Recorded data
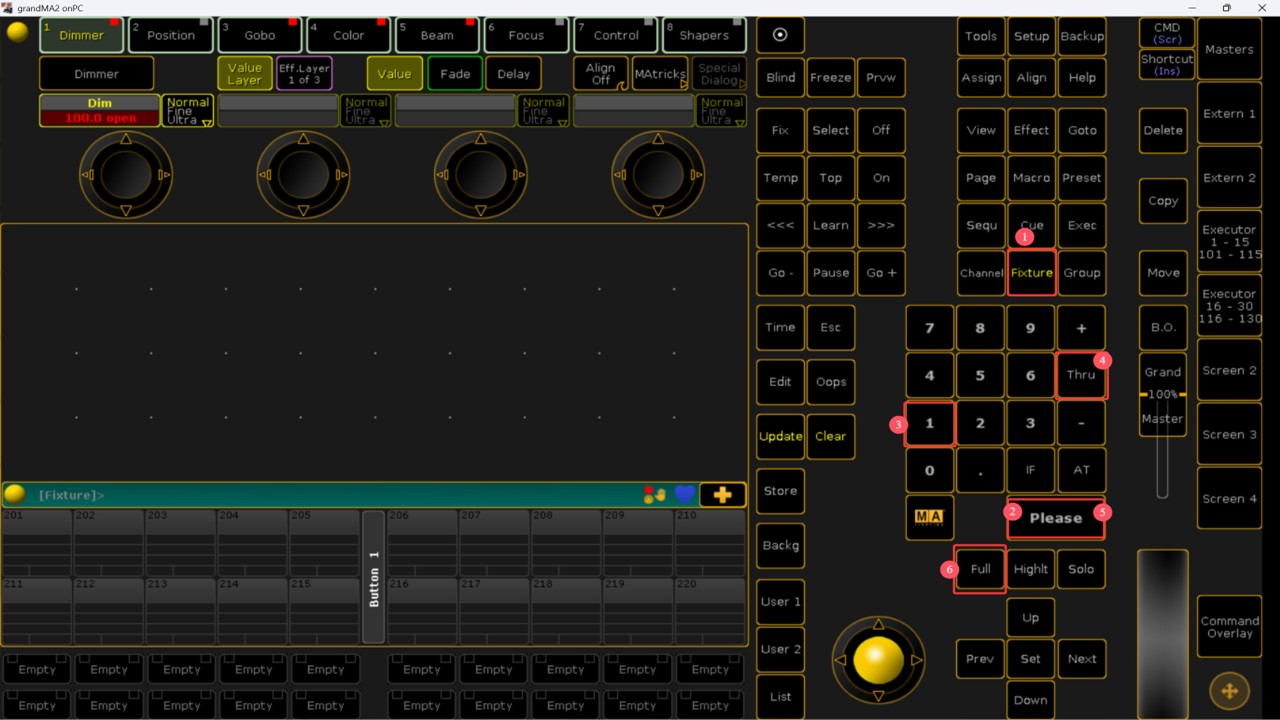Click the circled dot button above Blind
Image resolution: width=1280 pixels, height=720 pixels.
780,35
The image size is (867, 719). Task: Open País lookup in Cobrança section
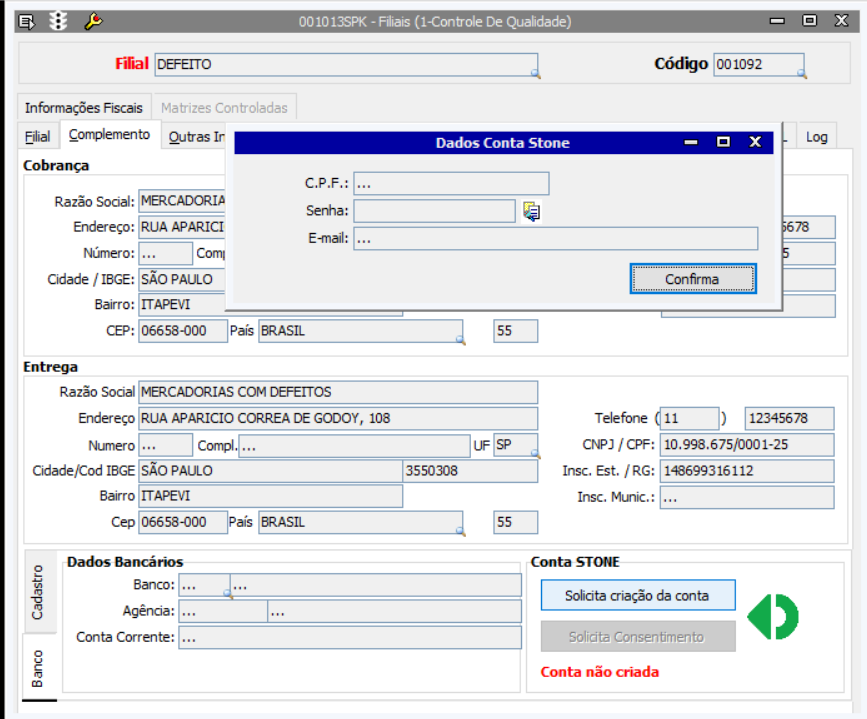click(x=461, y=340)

**Instructions for the task:**
Only lines from the one holding "The image size" through the last line of the entries above are wanted, both ends included, each retyped exactly; no pictures.

**Solution for this exercise:**
The image size is (867, 719). Task: Open País lookup in Cobrança section
click(x=461, y=340)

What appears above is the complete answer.